In our current implementation, you'll find node generators appearing in many different modules:
The boilerplate code can be summed up in two functions (the names and definitions are trivial and do not actually exist within libextract):
def iters(etree, *tags):
for node in etree.iter(*tags): # <- generator
do something
yield or return
def processes(tpls, func, predicate):
for tpl in tpls: # <- iterator
if predicate(tpl):
yield func(tpl)
else:
yield tpl
In this issue, I will directly address the first method by providing the decorator iters
(and the xpath equivalent, selects
) as replacements.
The second method is a little harder to concisely address with a single replacement decorator.
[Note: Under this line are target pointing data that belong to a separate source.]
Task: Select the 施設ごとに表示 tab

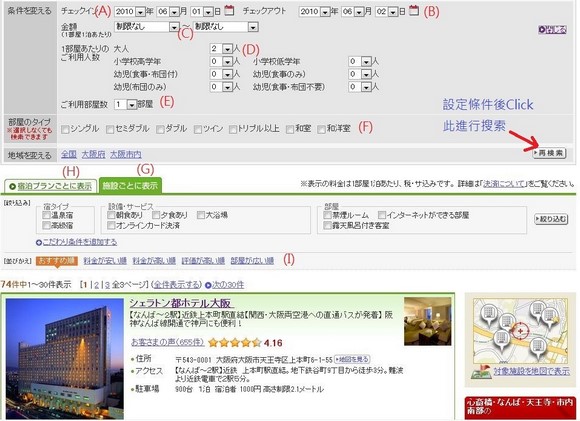Action: 130,185
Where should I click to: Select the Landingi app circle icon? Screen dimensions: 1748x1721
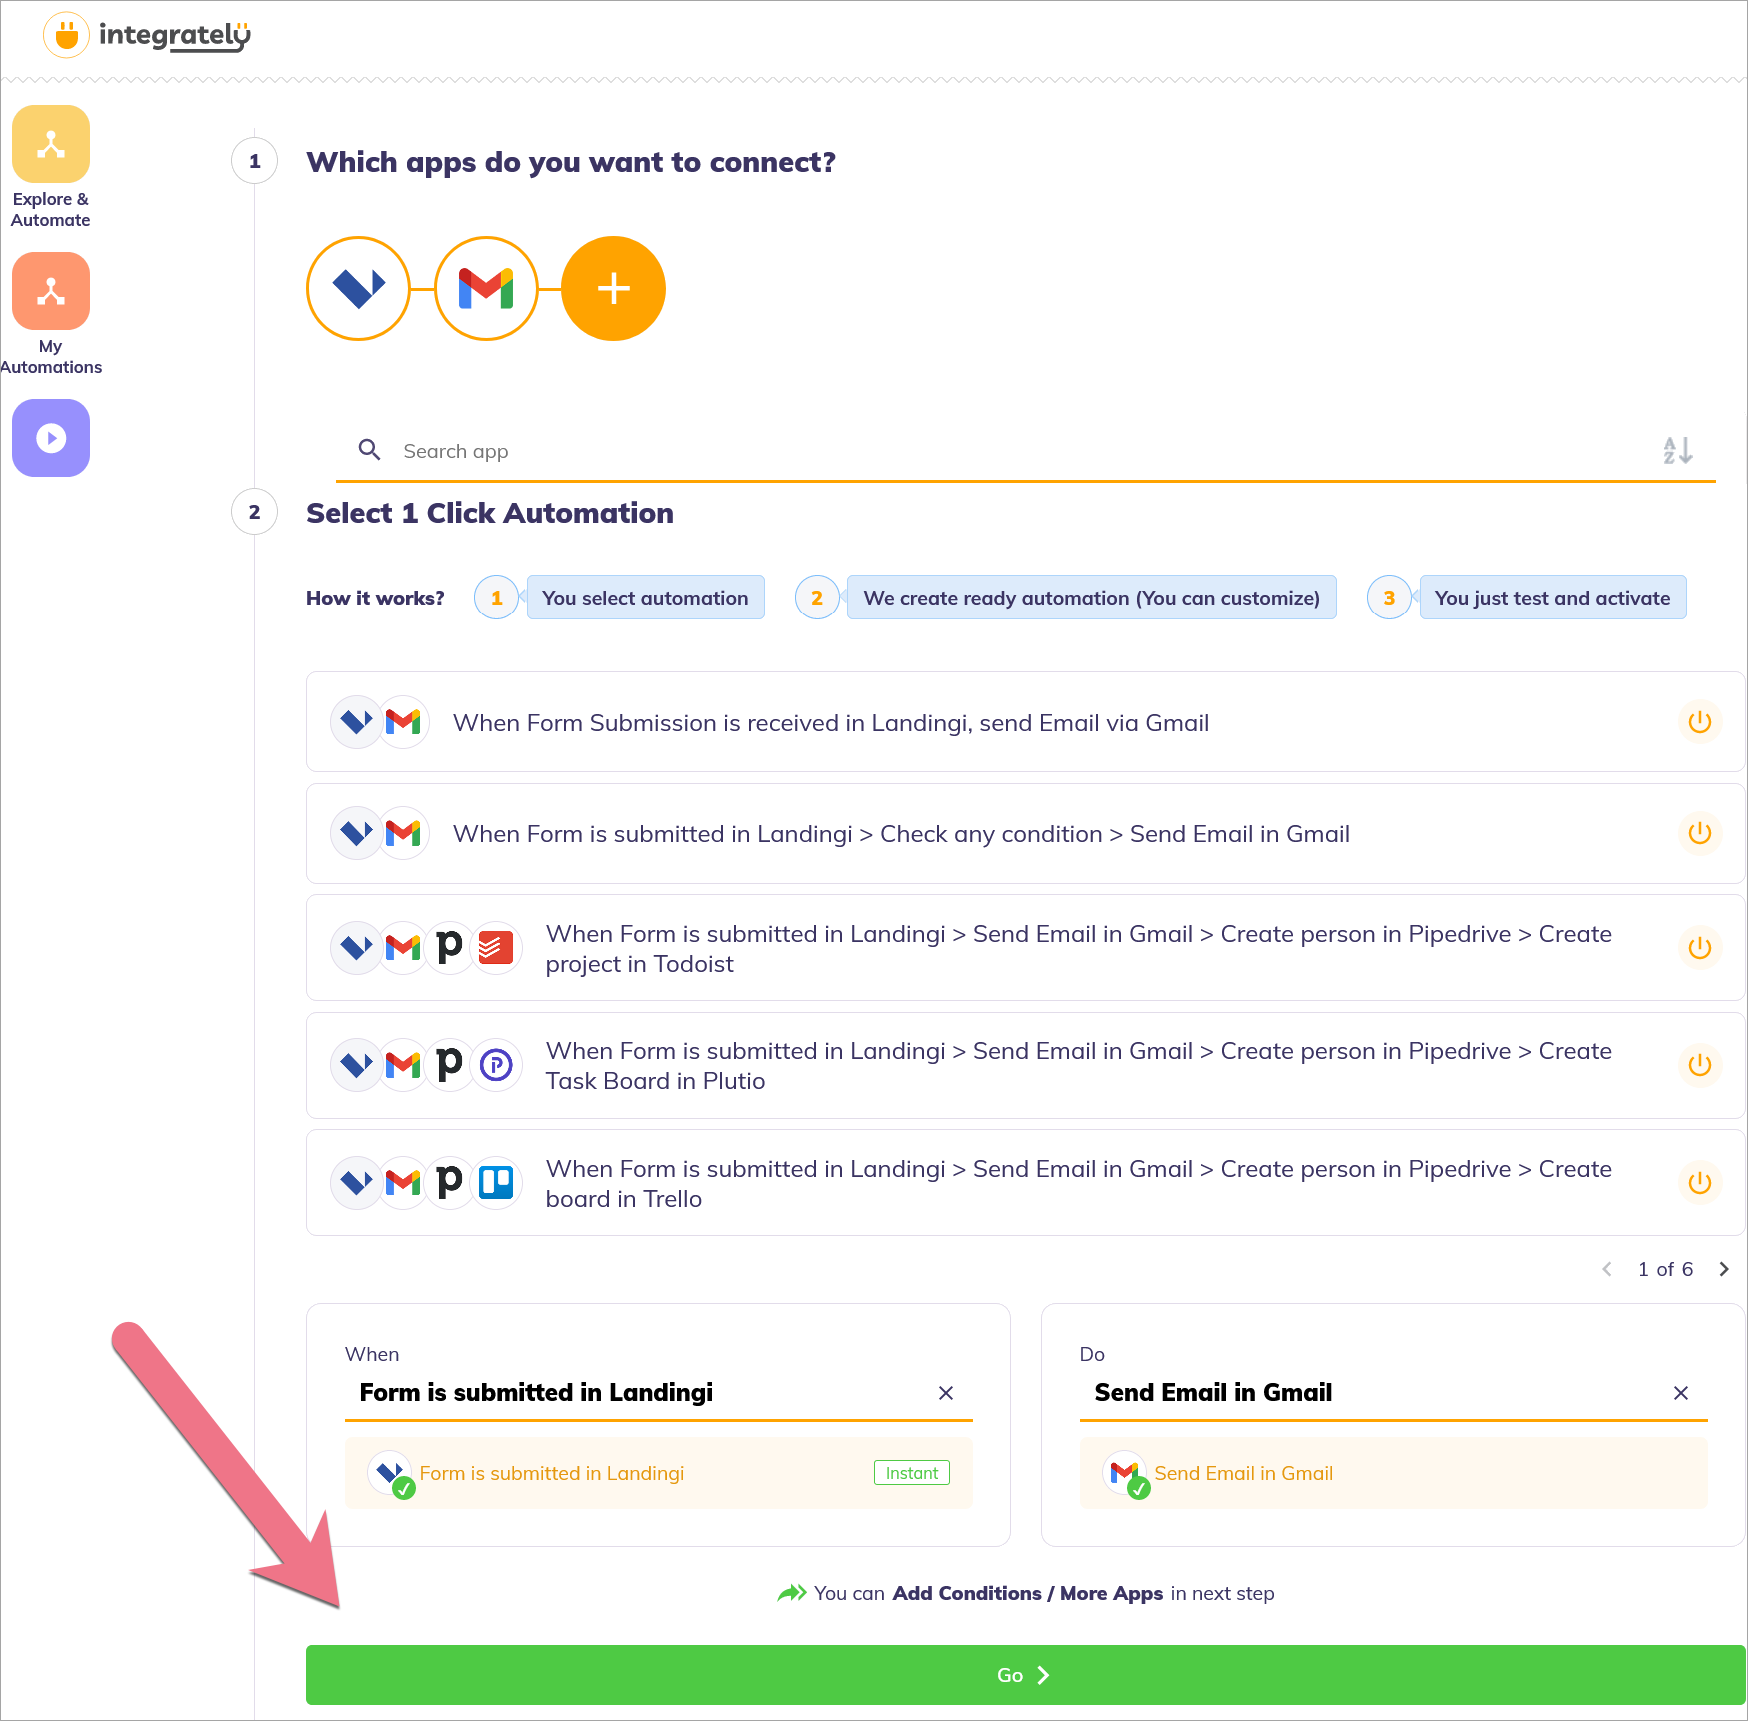coord(358,289)
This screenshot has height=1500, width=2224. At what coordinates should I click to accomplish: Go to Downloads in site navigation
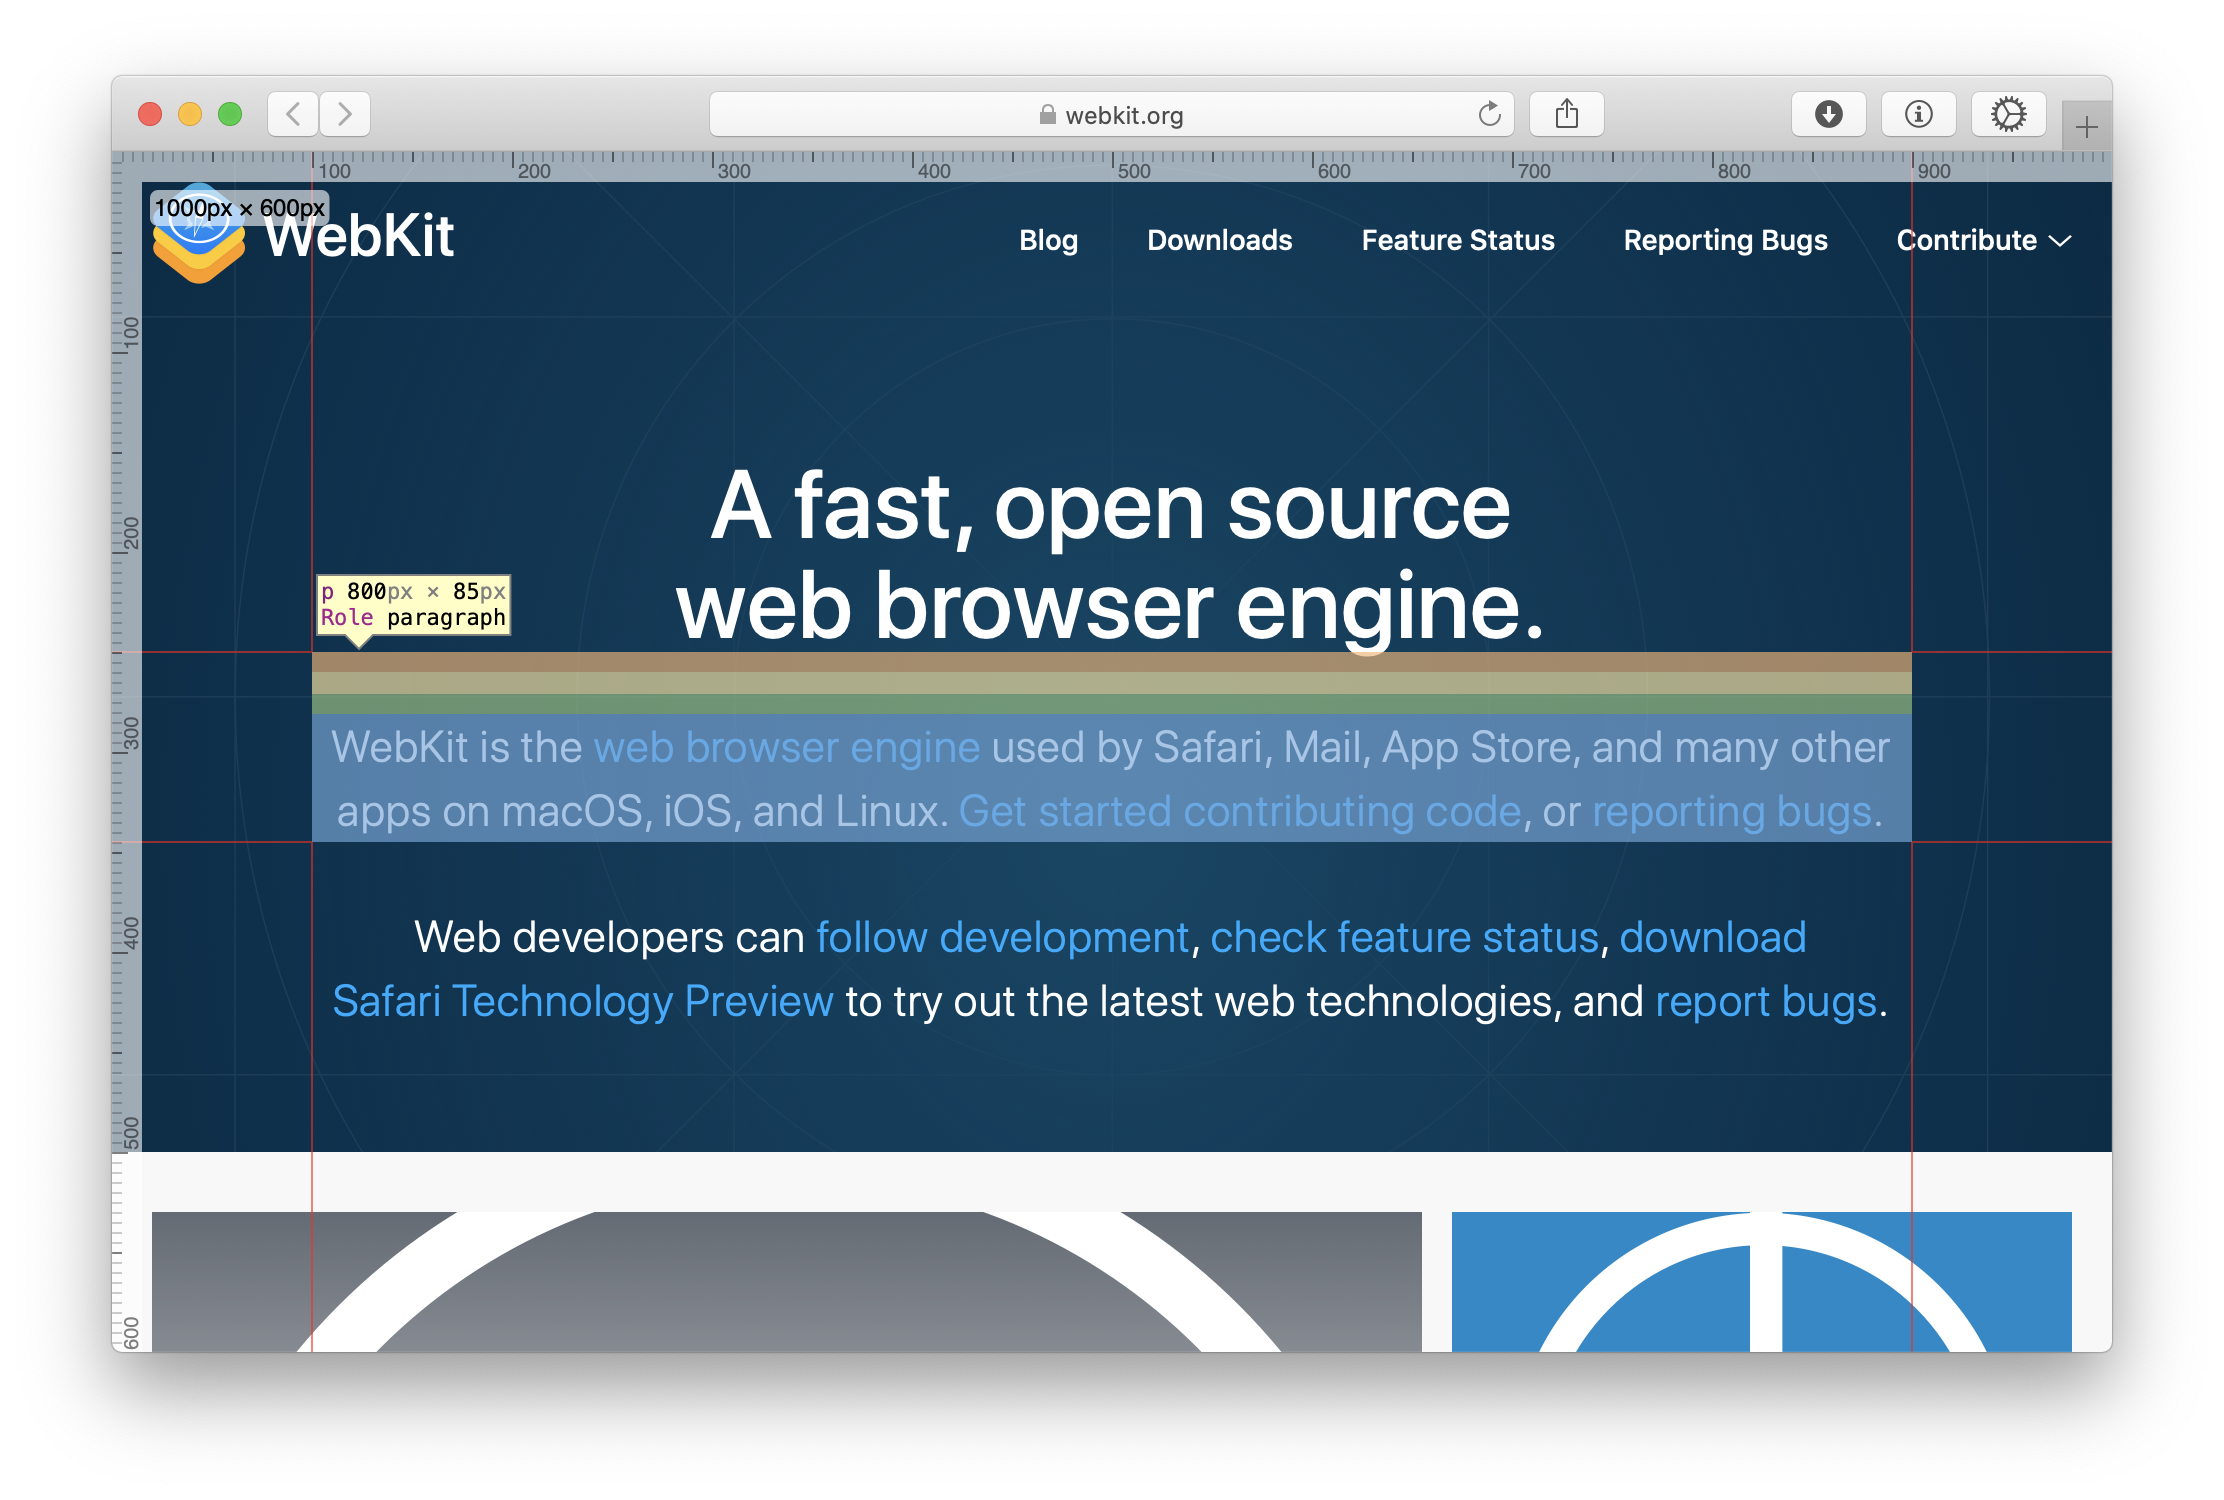pos(1219,241)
Instead, I will demonstrate a second decorator that touches on the processes
method, but is specific to the predictive aspect of libextract.
iters, selects
The lxml.ElementTree.iters
and lxml.ElementTree.xpath
methods were turned into decorators:
# tags will designate which nodes to generate
def iters(*tags):
# *fn* is the user's function (allowing him to do per-node logic)
def decorator(fn):
def iterator(node, *args):
for elem in node.iter(*tags):
yield fn(elem,*args)
return iterator
return decorator
def selects(xpath):
# magic words for choosing
# intricate xpath expressions
if xpath == "text":
xpath = NODES_WITH_TEXT
elif xpath == "tabular":
xpath = NODES_WITH_CHILDREN
def decorator(fn):
def selector(node, *args):
for n in node.xpath(xpath):
yield fn(n)
return selector
return decorator
That allows users to do simply do this:
@iters('tr')
def get_rows(node):
return node
rows = list(pipeline(r.content, (parse_html, get_rows)))
... yielding:
[<Element tr at 0x65ad778>,
<Element tr at 0x65ad7c8>,
<Element tr at 0x65ad818>,
<Element tr at 0x65ad868>,
<Element tr at 0x65ad8b8>,
<Element tr at 0x65ad908>,
<Element tr at 0x65ad958>,
<Element tr at 0x65ad9a8>,
...]
maximize
The second construct is the maximize
decorator
Before I demonstrate how to use this decorator, let me show you what it can can easily(?) replace from the current implementation of libextract:
# libextract/tabular.py
def node_counter_argmax(pairs):
for node, counter in pairs:
if counter:
yield node, argmax(counter)
# libextract/coretools.py
def histogram(iterable):
hist = Counter()
for key, score in iterable:
hist[key] += score
return hist
def argmax(counter):
return counter.most_common(1)[0]
As a quick side note, in #1, @Beluki voices this opinion:
For libextract, I think the best way to go about it is to write the functions as if combinations of them weren't available.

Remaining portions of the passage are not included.